(Interface element data)
--------------------------------

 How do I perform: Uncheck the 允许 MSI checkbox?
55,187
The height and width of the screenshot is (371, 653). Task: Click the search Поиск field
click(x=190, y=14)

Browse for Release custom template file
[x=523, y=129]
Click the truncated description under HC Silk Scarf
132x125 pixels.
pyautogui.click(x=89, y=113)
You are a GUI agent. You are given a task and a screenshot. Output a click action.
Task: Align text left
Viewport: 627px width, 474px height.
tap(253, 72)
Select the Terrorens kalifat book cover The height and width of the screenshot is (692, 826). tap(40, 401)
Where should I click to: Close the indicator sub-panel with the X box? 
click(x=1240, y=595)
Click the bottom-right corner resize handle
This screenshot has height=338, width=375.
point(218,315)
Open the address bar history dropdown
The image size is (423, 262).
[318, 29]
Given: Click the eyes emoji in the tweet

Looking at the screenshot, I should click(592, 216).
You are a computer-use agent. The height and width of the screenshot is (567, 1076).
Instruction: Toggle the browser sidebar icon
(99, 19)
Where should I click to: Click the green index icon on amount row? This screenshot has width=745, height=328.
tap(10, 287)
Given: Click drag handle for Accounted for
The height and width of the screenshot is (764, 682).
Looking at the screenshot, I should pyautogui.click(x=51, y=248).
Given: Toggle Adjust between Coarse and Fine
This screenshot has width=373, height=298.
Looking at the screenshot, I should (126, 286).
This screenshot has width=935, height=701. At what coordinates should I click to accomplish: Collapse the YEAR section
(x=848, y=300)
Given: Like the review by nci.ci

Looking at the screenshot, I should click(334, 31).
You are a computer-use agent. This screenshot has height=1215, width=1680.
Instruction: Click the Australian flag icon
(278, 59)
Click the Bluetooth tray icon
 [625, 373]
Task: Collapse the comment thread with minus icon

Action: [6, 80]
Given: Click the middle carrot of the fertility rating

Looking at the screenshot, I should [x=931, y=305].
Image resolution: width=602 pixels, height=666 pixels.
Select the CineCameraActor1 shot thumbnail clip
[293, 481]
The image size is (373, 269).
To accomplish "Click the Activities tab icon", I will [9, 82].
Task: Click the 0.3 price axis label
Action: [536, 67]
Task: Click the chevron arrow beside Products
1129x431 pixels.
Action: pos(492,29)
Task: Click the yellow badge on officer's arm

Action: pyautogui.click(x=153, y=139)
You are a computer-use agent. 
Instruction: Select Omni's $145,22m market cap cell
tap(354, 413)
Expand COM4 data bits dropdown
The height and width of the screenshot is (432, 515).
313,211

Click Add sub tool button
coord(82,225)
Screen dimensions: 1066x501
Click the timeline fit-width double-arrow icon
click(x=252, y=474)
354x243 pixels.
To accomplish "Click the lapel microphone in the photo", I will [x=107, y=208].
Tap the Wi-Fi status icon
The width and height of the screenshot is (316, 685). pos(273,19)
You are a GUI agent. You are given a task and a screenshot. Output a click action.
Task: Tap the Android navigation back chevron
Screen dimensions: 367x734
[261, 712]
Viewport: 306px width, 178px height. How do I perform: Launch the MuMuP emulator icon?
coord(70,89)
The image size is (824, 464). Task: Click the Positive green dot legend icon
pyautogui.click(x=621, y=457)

--------------------------------

DESCRIPTION OF THE TASK:
Update the data above by replacing every "Instruction" with "Directive" and keeping everything else the same.

CORRECT RESULT:
 How do I perform: Uncheck the 允许 MSI checkbox?
55,187
The height and width of the screenshot is (371, 653). Task: Click the search Поиск field
click(x=190, y=14)

Browse for Release custom template file
[x=523, y=129]
Click the truncated description under HC Silk Scarf
132x125 pixels.
pyautogui.click(x=89, y=113)
You are a GUI agent. You are given a task and a screenshot. Output a click action.
Task: Align text left
Viewport: 627px width, 474px height.
tap(253, 72)
Select the Terrorens kalifat book cover The height and width of the screenshot is (692, 826). tap(40, 401)
Where should I click to: Close the indicator sub-panel with the X box? 
click(x=1240, y=595)
Click the bottom-right corner resize handle
This screenshot has height=338, width=375.
point(218,315)
Open the address bar history dropdown
The image size is (423, 262).
[318, 29]
Given: Click the eyes emoji in the tweet

Looking at the screenshot, I should click(592, 216).
You are a computer-use agent. The height and width of the screenshot is (567, 1076).
Directive: Toggle the browser sidebar icon
(99, 19)
Where should I click to: Click the green index icon on amount row? This screenshot has width=745, height=328.
tap(10, 287)
Given: Click drag handle for Accounted for
The height and width of the screenshot is (764, 682).
Looking at the screenshot, I should pyautogui.click(x=51, y=248).
Given: Toggle Adjust between Coarse and Fine
This screenshot has width=373, height=298.
Looking at the screenshot, I should (126, 286).
This screenshot has width=935, height=701. At what coordinates should I click to accomplish: Collapse the YEAR section
(x=848, y=300)
Given: Like the review by nci.ci

Looking at the screenshot, I should click(334, 31).
You are a computer-use agent. This screenshot has height=1215, width=1680.
Directive: Click the Australian flag icon
(278, 59)
Click the Bluetooth tray icon
 [625, 373]
Task: Collapse the comment thread with minus icon

Action: [6, 80]
Given: Click the middle carrot of the fertility rating

Looking at the screenshot, I should [x=931, y=305].
Image resolution: width=602 pixels, height=666 pixels.
Select the CineCameraActor1 shot thumbnail clip
[293, 481]
The image size is (373, 269).
To accomplish "Click the Activities tab icon", I will [9, 82].
Task: Click the 0.3 price axis label
Action: [536, 67]
Task: Click the chevron arrow beside Products
1129x431 pixels.
Action: pos(492,29)
Task: Click the yellow badge on officer's arm

Action: pyautogui.click(x=153, y=139)
You are a computer-use agent. 
Directive: Select Omni's $145,22m market cap cell
tap(354, 413)
Expand COM4 data bits dropdown
The height and width of the screenshot is (432, 515).
313,211

Click Add sub tool button
coord(82,225)
Screen dimensions: 1066x501
Click the timeline fit-width double-arrow icon
click(x=252, y=474)
354x243 pixels.
To accomplish "Click the lapel microphone in the photo", I will [x=107, y=208].
Tap the Wi-Fi status icon
The width and height of the screenshot is (316, 685). pos(273,19)
You are a GUI agent. You are given a task and a screenshot. Output a click action.
Task: Tap the Android navigation back chevron
Screen dimensions: 367x734
[261, 712]
Viewport: 306px width, 178px height. How do I perform: Launch the MuMuP emulator icon?
coord(70,89)
The image size is (824, 464). Task: Click the Positive green dot legend icon
pyautogui.click(x=621, y=457)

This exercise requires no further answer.